Available records:
◆ ◆ ◆ ◆ ◆

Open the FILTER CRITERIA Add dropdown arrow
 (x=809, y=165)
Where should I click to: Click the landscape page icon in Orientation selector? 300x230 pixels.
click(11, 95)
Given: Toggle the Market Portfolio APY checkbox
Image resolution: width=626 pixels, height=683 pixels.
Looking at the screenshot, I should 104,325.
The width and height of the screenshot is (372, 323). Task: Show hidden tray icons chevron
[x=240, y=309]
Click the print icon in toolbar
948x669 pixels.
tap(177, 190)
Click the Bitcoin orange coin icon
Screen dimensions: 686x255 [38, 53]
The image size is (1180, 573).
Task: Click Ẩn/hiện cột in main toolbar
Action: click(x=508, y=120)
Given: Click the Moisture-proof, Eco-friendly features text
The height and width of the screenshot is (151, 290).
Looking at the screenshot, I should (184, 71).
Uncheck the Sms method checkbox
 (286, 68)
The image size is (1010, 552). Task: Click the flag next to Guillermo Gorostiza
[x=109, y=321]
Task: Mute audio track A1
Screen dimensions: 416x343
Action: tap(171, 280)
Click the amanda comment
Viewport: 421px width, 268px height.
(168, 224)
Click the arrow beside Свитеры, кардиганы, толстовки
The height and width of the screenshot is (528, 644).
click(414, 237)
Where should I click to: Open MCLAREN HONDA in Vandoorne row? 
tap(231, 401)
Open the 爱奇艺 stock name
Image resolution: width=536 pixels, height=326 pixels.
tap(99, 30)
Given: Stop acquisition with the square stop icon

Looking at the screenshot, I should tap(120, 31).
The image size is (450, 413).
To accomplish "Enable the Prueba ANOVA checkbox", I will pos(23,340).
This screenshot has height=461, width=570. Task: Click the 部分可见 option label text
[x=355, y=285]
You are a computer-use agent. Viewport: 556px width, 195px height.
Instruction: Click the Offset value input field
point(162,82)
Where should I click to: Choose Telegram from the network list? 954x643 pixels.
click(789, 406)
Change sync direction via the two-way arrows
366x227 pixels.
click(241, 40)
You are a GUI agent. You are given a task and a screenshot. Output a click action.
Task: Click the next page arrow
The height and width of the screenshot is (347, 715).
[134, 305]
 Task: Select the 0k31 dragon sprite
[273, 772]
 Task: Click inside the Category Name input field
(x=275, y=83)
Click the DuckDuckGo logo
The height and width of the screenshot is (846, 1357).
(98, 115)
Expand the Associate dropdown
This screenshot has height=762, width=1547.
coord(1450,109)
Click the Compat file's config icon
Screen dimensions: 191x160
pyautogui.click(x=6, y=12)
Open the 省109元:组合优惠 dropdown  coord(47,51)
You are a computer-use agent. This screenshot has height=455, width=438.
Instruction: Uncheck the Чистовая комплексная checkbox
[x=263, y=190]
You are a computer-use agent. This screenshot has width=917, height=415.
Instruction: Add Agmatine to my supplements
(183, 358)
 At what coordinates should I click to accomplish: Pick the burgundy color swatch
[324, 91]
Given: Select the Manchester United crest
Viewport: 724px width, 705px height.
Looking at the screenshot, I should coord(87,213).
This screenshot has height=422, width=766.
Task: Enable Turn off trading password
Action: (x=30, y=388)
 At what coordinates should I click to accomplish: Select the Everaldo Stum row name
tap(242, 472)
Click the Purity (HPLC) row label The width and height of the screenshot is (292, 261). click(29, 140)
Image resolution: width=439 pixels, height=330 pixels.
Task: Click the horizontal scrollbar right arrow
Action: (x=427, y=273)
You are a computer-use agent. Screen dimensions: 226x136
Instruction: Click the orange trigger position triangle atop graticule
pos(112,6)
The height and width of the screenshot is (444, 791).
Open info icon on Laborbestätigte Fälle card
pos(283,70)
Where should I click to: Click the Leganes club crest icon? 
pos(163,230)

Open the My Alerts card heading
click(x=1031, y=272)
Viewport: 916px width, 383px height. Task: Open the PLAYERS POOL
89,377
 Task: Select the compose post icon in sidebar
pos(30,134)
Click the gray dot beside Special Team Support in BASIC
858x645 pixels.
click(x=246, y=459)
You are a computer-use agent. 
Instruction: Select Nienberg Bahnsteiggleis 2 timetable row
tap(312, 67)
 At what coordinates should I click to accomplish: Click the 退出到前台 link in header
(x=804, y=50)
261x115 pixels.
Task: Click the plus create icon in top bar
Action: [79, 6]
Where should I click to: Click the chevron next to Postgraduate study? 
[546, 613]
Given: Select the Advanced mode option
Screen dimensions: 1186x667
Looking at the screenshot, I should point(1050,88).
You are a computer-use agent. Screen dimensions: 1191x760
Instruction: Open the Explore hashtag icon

◆ ◆ ◆ ◆ ◆

What you should do:
Copy out the listing above, from the line with "Open the 省109元:组合优惠" up to and including the line with "pos(30,134)".

Task solution:
Open the 省109元:组合优惠 dropdown  coord(47,51)
You are a computer-use agent. This screenshot has height=455, width=438.
Instruction: Uncheck the Чистовая комплексная checkbox
[x=263, y=190]
You are a computer-use agent. This screenshot has width=917, height=415.
Instruction: Add Agmatine to my supplements
(183, 358)
 At what coordinates should I click to accomplish: Pick the burgundy color swatch
[324, 91]
Given: Select the Manchester United crest
Viewport: 724px width, 705px height.
Looking at the screenshot, I should coord(87,213).
This screenshot has height=422, width=766.
Task: Enable Turn off trading password
Action: (x=30, y=388)
 At what coordinates should I click to accomplish: Select the Everaldo Stum row name
tap(242, 472)
Click the Purity (HPLC) row label The width and height of the screenshot is (292, 261). click(29, 140)
Image resolution: width=439 pixels, height=330 pixels.
Task: Click the horizontal scrollbar right arrow
Action: (x=427, y=273)
You are a computer-use agent. Screen dimensions: 226x136
Instruction: Click the orange trigger position triangle atop graticule
pos(112,6)
The height and width of the screenshot is (444, 791).
Open info icon on Laborbestätigte Fälle card
pos(283,70)
Where should I click to: Click the Leganes club crest icon? 
pos(163,230)

Open the My Alerts card heading
click(x=1031, y=272)
Viewport: 916px width, 383px height. Task: Open the PLAYERS POOL
89,377
 Task: Select the compose post icon in sidebar
pos(30,134)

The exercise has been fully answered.